# impossible de télécharger les podcasts!!



## annspy (30 Mars 2008)

Bonjour,

j'arrive à écouter les extraits d'émissions en audio et même à visualiser des podcasts vidéo, mais impossible de télécharger quoi que ce soit quand je clique sur "obtenir". Dans ma liste de podcasts, apparait un ! qui me dit que je n'ai pas les autorisations nécessaires pour effectuer cette opération!
aucune aide (mac, i tunes...) ne parle d'autorisation d'accés pour podcasts!!!

Quelqu'un aurait il une idée?

Merci de votre aide.


----------



## kobeval (30 Mars 2008)

As-tu modifié tes préférences dans iTunes.

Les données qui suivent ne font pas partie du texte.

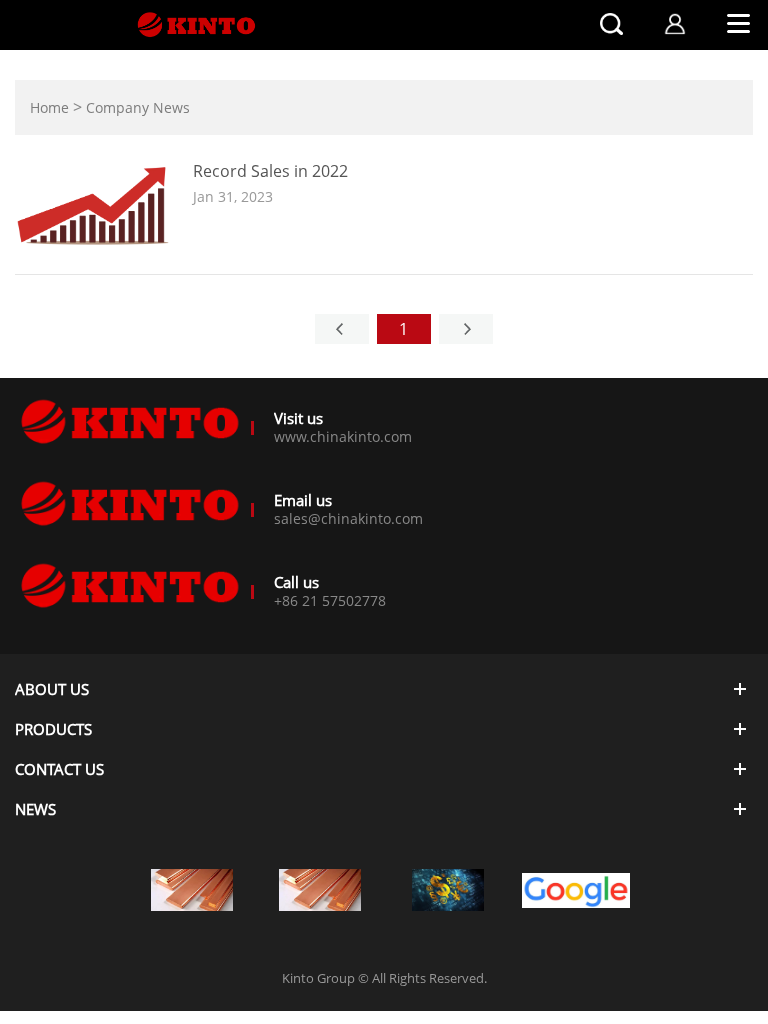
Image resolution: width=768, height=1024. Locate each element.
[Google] (576, 894)
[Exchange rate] (448, 890)
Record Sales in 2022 (270, 171)
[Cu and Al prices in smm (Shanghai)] (192, 890)
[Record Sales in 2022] (96, 249)
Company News (138, 107)
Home (49, 107)
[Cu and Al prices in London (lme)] (320, 890)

Si c'est le cas je pense qu'il faut que tu ailles dans :
- itunes
- edition
- préférences
-controle parental
-decoche la case " desactiver les podcast"
-confirme ok
et normalement tu vas pouvoir telecharger si le probleme vient de là


----------



## Gnouf (29 Octobre 2008)

Excellent !!
Merci vraiment beaucoup pour la réponse, ça fait des heures (bon, peut-être pas, mais suffisamment longtemps quoi) que je cherche sur le net comment faire pour obtenir ses fichu podcasts...
Encore merci !


----------